Im Sommer 1989 wurde ein großes, etwa 200 Jahre altes Schwarzwaldhaus in Todtmoos-Au erworben. Es liegt an der Wehra, in einem wildromantischen Tal, sechs Kilometer unterhalb des bekannten Kur- und Kongressortes Todtmoos im südlichen Hochschwarzwald.

Im Herbst 1989 begannen die notwendigen Um- und Ausbauarbeiten, die zur Eröffnung des Tempels im Jahre 1993 führten. Zwei Jahre später konnte eine benachbarte Pension – das Haus am Mühlenbach – als Seminargebäude und Unterkunftshaus erworben werden. Auf dem ca. 4 Hektar großen Gelände befindet sich ein Park mit Wiesen, Gärten, Waldungen und Bächen, der die Bedürfnisse der Tempelbesucher nach Ruhe, Meditation und Arbeit in einer natürlichen Umgebung erfüllt.

In den letzten Jahren lehrten in KCL u.a. S.E. der XII. Tai Situpa, S.E. der X. Sangye Nyenpa Rinpoche, Kyabje Chime Rinpoche, Kyabje Tenga Rinpoche, Lama Ato Rinpoche, Lama Akong Rinpoche, Lama Khenpo Tsültrim Gyamtso Rinpoche und Lama Alasdair.

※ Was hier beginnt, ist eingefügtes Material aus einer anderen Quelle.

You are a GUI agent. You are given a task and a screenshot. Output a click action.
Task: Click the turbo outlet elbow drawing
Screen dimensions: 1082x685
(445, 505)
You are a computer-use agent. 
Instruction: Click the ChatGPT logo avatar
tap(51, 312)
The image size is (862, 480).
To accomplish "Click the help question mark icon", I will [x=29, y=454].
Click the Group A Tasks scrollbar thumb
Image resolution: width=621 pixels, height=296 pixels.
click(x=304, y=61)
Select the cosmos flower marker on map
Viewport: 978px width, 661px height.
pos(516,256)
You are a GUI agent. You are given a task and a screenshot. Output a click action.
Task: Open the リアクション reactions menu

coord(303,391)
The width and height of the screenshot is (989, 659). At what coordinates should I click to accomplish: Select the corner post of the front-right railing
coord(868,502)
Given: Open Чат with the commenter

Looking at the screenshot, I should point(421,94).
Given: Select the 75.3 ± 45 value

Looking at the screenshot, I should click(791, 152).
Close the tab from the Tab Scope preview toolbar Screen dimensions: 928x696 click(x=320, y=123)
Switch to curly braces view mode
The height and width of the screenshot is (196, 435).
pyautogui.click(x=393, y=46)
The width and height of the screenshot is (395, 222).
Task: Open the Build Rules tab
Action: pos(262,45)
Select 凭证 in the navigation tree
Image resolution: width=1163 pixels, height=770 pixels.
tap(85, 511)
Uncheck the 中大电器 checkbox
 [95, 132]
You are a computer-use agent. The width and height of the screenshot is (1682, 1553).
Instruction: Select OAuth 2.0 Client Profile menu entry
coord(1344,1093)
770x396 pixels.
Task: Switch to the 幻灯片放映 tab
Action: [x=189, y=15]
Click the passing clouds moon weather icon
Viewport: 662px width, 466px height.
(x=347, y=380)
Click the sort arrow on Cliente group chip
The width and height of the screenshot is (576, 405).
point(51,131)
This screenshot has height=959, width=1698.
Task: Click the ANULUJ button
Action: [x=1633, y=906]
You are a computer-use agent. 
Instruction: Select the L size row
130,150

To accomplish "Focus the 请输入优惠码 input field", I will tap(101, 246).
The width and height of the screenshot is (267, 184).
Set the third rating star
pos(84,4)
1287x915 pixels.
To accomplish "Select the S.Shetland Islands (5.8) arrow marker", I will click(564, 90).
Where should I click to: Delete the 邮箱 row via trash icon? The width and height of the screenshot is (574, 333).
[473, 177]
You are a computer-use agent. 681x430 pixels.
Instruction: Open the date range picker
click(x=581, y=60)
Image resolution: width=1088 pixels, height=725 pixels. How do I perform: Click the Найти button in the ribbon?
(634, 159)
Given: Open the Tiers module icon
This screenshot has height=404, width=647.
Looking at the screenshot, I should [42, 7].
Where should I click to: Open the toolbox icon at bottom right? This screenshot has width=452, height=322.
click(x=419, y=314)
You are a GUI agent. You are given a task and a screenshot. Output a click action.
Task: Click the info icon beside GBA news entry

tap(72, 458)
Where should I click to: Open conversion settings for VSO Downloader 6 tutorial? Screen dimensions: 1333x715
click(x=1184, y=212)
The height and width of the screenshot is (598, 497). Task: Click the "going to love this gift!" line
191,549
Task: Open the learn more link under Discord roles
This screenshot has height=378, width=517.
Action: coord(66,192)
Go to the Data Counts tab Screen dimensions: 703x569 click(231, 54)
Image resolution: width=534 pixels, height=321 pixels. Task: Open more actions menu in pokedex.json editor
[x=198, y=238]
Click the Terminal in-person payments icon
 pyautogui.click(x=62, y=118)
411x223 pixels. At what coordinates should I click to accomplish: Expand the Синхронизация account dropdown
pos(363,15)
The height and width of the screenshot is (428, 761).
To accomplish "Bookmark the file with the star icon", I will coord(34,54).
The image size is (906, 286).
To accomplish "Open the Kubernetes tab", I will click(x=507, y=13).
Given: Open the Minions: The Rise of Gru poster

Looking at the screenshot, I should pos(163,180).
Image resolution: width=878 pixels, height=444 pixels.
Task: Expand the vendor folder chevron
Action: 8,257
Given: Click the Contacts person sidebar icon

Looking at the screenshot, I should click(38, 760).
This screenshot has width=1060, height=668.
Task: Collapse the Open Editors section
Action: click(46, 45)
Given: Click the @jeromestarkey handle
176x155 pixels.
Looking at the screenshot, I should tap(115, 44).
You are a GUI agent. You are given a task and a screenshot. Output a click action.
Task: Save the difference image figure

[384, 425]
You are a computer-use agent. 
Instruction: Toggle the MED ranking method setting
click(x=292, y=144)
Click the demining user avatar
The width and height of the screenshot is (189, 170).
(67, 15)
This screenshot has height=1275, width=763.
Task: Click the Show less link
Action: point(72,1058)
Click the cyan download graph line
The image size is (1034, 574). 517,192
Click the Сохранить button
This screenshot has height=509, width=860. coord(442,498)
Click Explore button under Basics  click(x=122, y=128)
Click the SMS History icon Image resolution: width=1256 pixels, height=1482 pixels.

Seit der Gründung ist Lama Chime Rinpoche der wichtigste spirituelle Begleiter von Karma Kagyu Chö Khor Ling. Er betreut viele westliche Schüler in Studium und Meditationspraxis des Buddhismus. Seine Hauptaufgabe sieht er in der Instruktion der Schüler in der mündlichen Überlieferung, deren Träger er ist. Sofern es ihm möglich ist, besucht er das Zentrum regelmäßig.

In 1984 rief er zusammen mit Lama Tenga Rinpoche die Kagyu-Sommerschule ins Leben, die bis heute jährlich stattfindet und sich stets großer Beliebtheit erfreut.

 

AUSZUG AUS DER ERÖFFNUNGSREDE 1993 VON S.E. SANGYE NYENPA RINPOCHE

Der hauptsächliche Zweck der Erschaffung eines solchen Zentrums geht auf die Tatsache, dass zunächst einmal Buddha Shakyamuni in Indien geboren wurde, und dort das Rad des Dharma drehte, um die Wünsche vieler Wesen zu erfüllen. Indem sie den Dharma auf sich anwenden, können Sie ihre Wünsche erfüllen und Erleuchtung erfahren…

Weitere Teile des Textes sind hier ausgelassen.